Guidelines for manure use:
· Collect manure as fresh as possible from an uncontaminated site.
· Store manure, covered, out of the rain until needed for compost.
· Compost aerobically with other materials. The best way to add the manure to the compost is to make a thick slurry by adding a little water to a large container and mixing until smooth. This can then be poured over the layers as you build the heap.
· Compost is ready when it becomes an even, dark brown/ black, humus rich, hygienic, living substance with a pleasant soil like smell.
HERBS can add beauty and diversity to the garden. There is a herb to suit all situations.
· Grow herbs as companion plants in the vegetable garden. eg. basil with tomatoes : borage and garlic with strawberries : chives and carrots. and for overall benefit to most vegetables plant yarrow.
· Plant a culinary herb garden. It should be a sunny spot within easy access of the kitchen. It can be as simple as a wine barrel or large pots outside the kitchen door or any easily accessed area of the garden. This way you can snip them off fresh when you need them. A good range would include parsley, chives, oregano, mint, summer savoury , French tarragon or any herbs you are passionate about cooking with.
· Herbs can be grown along a pathway so you brush against them releasing their wonderful fragrances. eg lemon verbena, lavenders, rosemary or peppermint geranium.
· Herbs make great hedges eg lavender, wormwood, rosemary, elderberry, lemon balm. The key to a great hedge is to keep it well trimmed right from the beginning to keep it compact.
· Grow your own fertilizer Comfrey and nettles can be added to your compost or used to make a tea to water around the plants. To do this 3/4 fill a container with herbs then top up with water, leave for 2 weeks stirring daily. When ready dilute 1 : 4 . Comfrey is rich in Potash while nettles are rich in Nitrogen and trace elements and also works to balance iron.

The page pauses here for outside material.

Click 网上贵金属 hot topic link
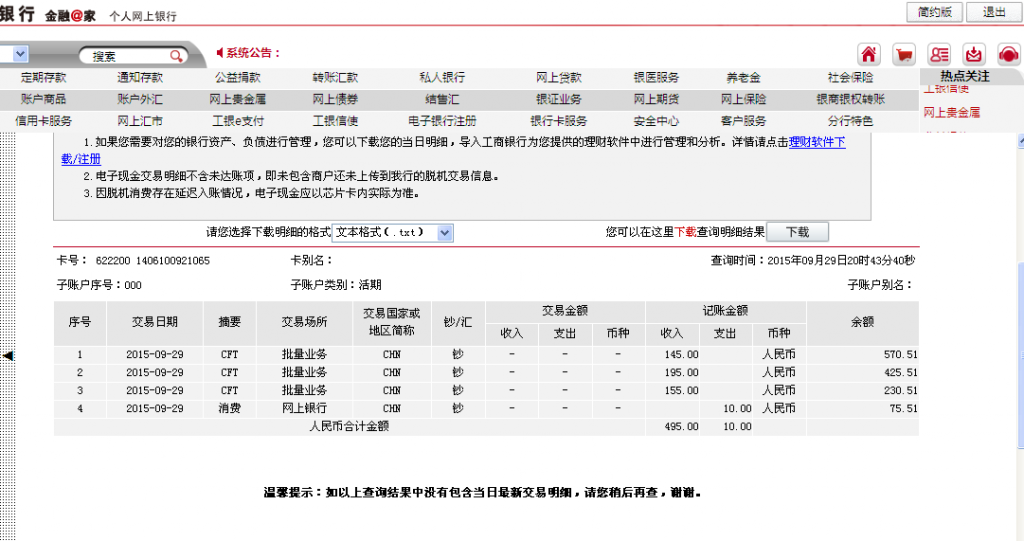The width and height of the screenshot is (1024, 541). (951, 112)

· Set the mood with herbs in you favourite sitting spot . Lemon balm goes well where tranquillity is desired or if insects are disturbing your relaxation try hyssop, pyrethrum, pennyroyal or if ants are a problem try mints.
You could relax with a beneficial herbal tea like peppermint, lemon grass, chamomile or even better since the elders are flowing at present try making some elderflower champagne in time for Christmas.
no added yeast, non-alcoholic version
20 elderflower heads
20 litres water
Cut most of the stems from the flowers. Shake any bugs, dirt etc. Squeeze lemons and cut rind into strips. Add all ingredients to a large container, stir until the sugar is dissolved. Steep for 24hrs, then strain, bottle* into sterilised bottles and seal. Store in a cool place. Keep at least 3 weeks before drinking.
* you can use PET bottles or champagne bottles.
Don't forget November is a great time to sit and enjoy your garden. Check out the birds and wonder at the insects and all nature has to offer.